Hypothesis testing is an act in statistics whereby an analyst tests an assumption regarding a population parameter. The methodology employed by the analyst depends on the nature of the data used and the reason for the analysis.

Hypothesis testing is used to assess the plausibility of a hypothesis by using sample data. Such data may come from a larger population, or from a data-generating process. The word “population” will be used for both of these cases in the following descriptions.

The test provides evidence concerning the plausibility of the hypothesis, given the data.

Statistical analysts test a hypothesis by measuring and examining a random sample of the population being analyzed.

In hypothesis testing, an analyst tests a statistical sample, with the goal of providing evidence on the plausibility of the null hypothesis.

Statistical analysts test a hypothesis by measuring and examining a random sample of the population being analyzed. All analysts use a random population sample to test two different hypotheses: the null hypothesis and the alternative hypothesis.

The null hypothesis is usually a hypothesis of equality between population parameters; e.g., a null hypothesis may state that the population mean return is equal to zero. The alternative hypothesis is effectively the opposite of a null hypothesis (e.g., the population mean return is not equal to zero). Thus, they are mutually exclusive, and only one can be true. However, one of the two hypotheses will always be true.

All hypotheses are tested using a four-step process:

The first step is for the analyst to state the two hypotheses so that only one can be right.

The next step is to formulate an analysis plan, which outlines how the data will be evaluated.

The third step is to carry out the plan and physically analyze the sample data.

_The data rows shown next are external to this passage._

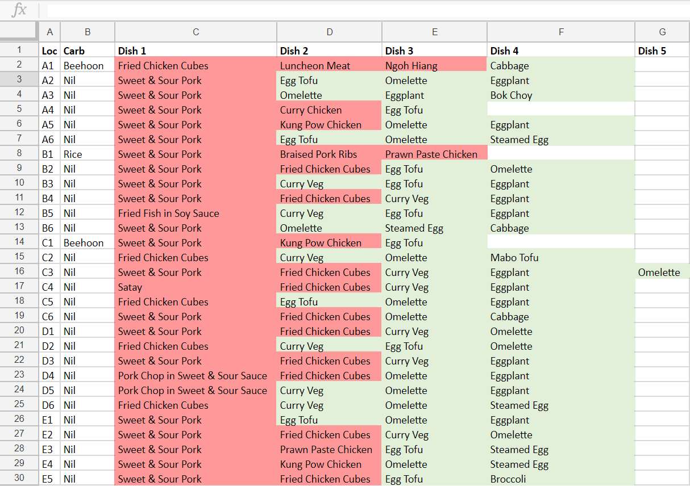Select the Luncheon Meat cell
The width and height of the screenshot is (690, 486).
click(329, 66)
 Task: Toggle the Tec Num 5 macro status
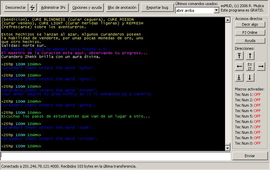pyautogui.click(x=257, y=116)
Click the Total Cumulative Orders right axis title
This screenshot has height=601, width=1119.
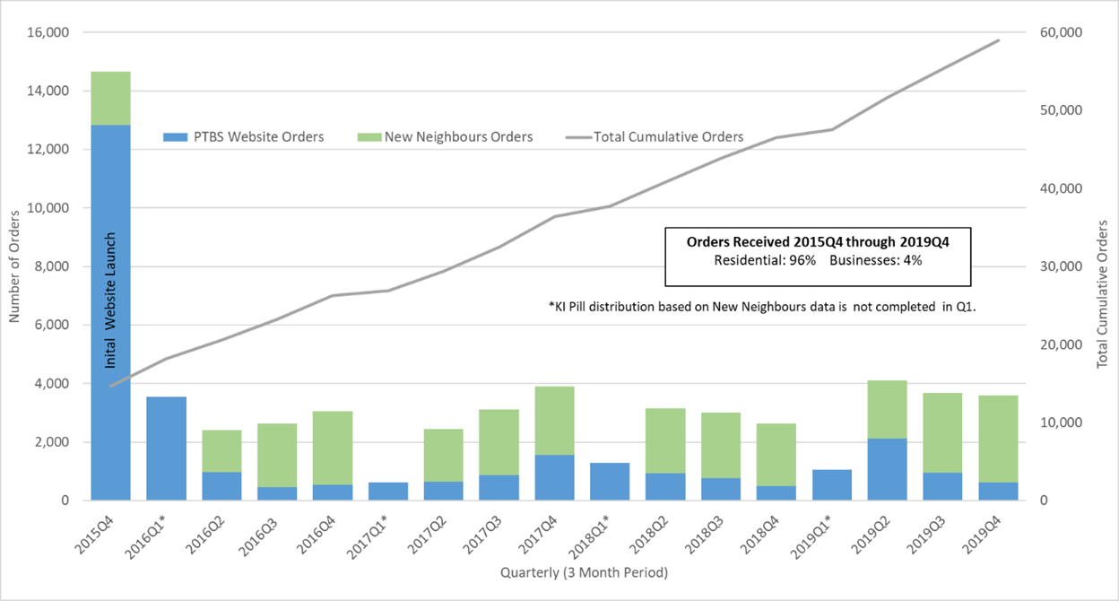(x=1103, y=294)
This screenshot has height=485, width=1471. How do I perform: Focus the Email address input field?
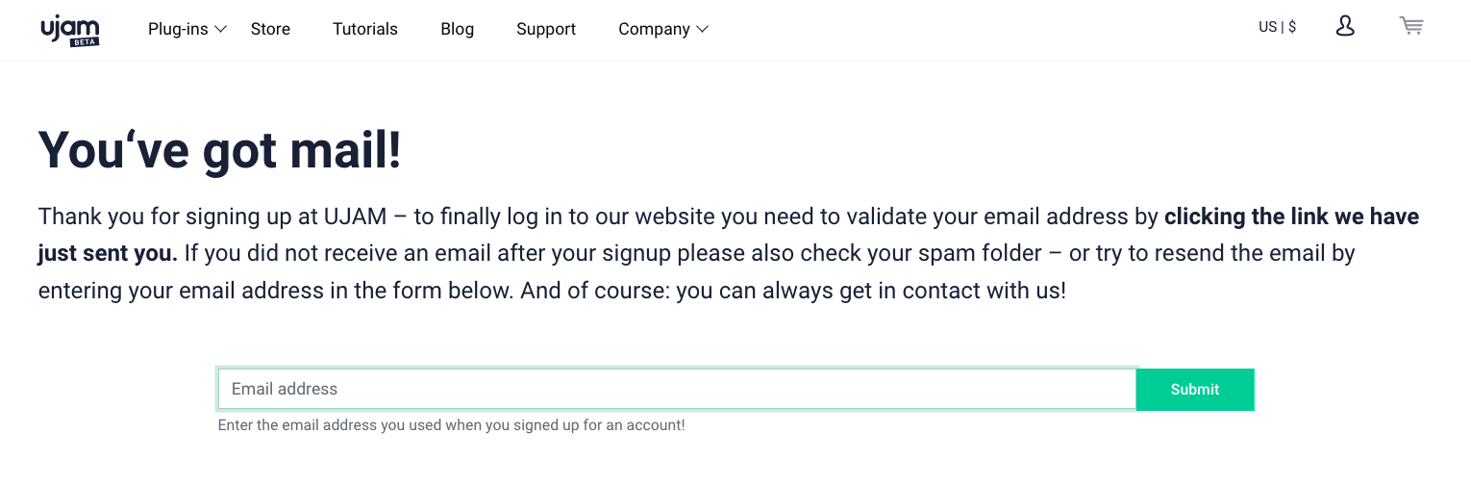click(677, 390)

The fourth and final step is to analyze the results and either reject the null hypothesis, or state that the null hypothesis is plausible, given the data.

If, for example, a person wants to test that a penny has exactly a 50% chance of landing on heads, the null hypothesis would be that 50% is correct, and the alternative hypothesis would be that 50% is not correct.

Mathematically, the null hypothesis would be represented as Ho: P = 0.5. The alternative hypothesis would be denoted as “Ha” and be identical to the null hypothesis, except with the equal sign struck-through, meaning that it does not equal 50%.

A random sample of 100 coin flips is taken, and the null hypothesis is then tested. If it is found that the 100 coin flips were distributed as 40 heads and 60 tails, the analyst would assume that a penny does not have a 50% chance of landing on heads and would reject the null hypothesis and accept the alternative hypothesis.

If, on the other hand, there were 48 heads and 52 tails, then it is plausible that the coin could be fair and still produce such a result. In cases such as this where the null hypothesis is “accepted,” the analyst states that the difference between the expected results (50 heads and 50 tails) and the observed results (48 heads and 52 tails) is “explainable by chance alone.”